No México, tivemos e temos centenas de provas de que a humanidade não precisa de chefes ou de governo, a não ser em caso de desigualdade económica.

Nas aldeias e comunidades rurais, as pessoas não consideram necessário ter um governo. Até recentemente, a terra, as florestas, a água e os campos eram propriedade comum da população da região. Quando se fala de governo para essas pessoas simples, elas começam a tremer porque para elas o governo é o mesmo que um carrasco; significa o mesmo que tirania. Vivem felizes em sua liberdade, sem saber em muitos casos o nome do Presidente da República, e só sabiam da existência de um governo quando os chefes militares passavam pela região em busca de rapazes para transformar em soldados, ou quando o coletor de impostos do governo vem cobrar impostos. O governo era, então, para grande parte da população mexicana, o tirano que tirava os trabalhadores de suas casas para transforma-los em soldados, ou o explorador brutal que ia tomar tributos deles em nome do fiscal.

Podiam essas populações sentir a necessidade de ter governo? Elas não precisavam dele para nada e puderam viver assim por centenas de anos até que estas riquezas foram tomadas para o proveito dos latifundiários vizinhos.
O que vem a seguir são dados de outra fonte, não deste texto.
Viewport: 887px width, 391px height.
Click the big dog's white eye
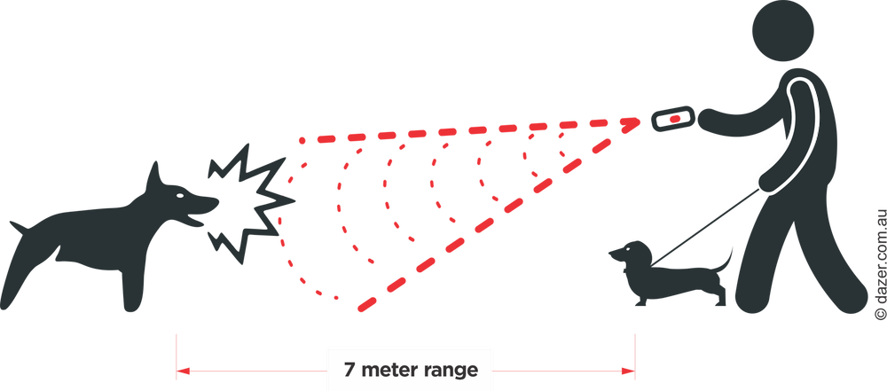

Eles não comiam uns aos outros, como temiam que acontecesse aqueles que apenas conheceram o sistema capitalista; um sistema em que cada um tem que competir com todos os outros para colocar na boca um pedaço de pão; os fortes não exercem tirania sobre os fracos, como acontece na “civilização” capitalista, em que os mais gananciosos e os mais espertos dominam os honrados e os bons. Todos eram irmãos nestas comunidades; todos ajudaram e, sentindo a igualdade como ela realmente era, não precisavam de autoridades para zelar pelos interesses de quem os tinha, temendo possíveis ataques dos que não tinham.

Nestes momentos, para que precisam de governo as comunidades livres de, Yaqui de Durango, do Sul do México e de tantas outras áreas onde os habitantes tomaram posse da terra? A partir do momento em que se consideram iguais, com o mesmo direito à Mãe Terra, não precisam de um patrão para proteger seus privilégios contra os sem privilégios, porque todos são privilegiados.

Não nos deixemos enganar proletários: o governo só pode existir quando há desigualdade econômica. Adotem todos como
guia moral o manifesto de 23 de Setembro de 1911.